■ What is needed
An exact copy of all the lines below is required, with every image left out.

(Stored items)
──────────
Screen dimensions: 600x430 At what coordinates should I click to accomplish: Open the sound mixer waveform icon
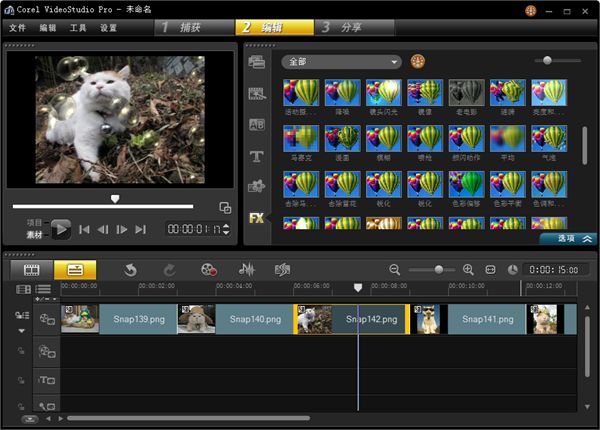coord(246,270)
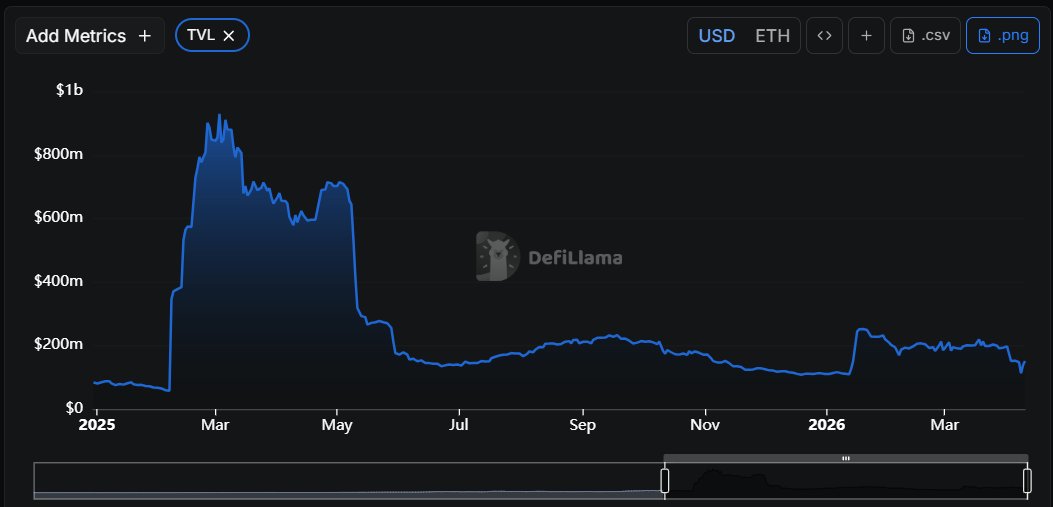Switch denomination to USD
The image size is (1053, 507).
pos(716,36)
──────────
■ Result for this task
Screen dimensions: 600x430 At what coordinates should I click to accomplish: Open the sound mixer waveform icon
coord(246,270)
Switch denomination to USD
The image size is (1053, 507).
pos(716,36)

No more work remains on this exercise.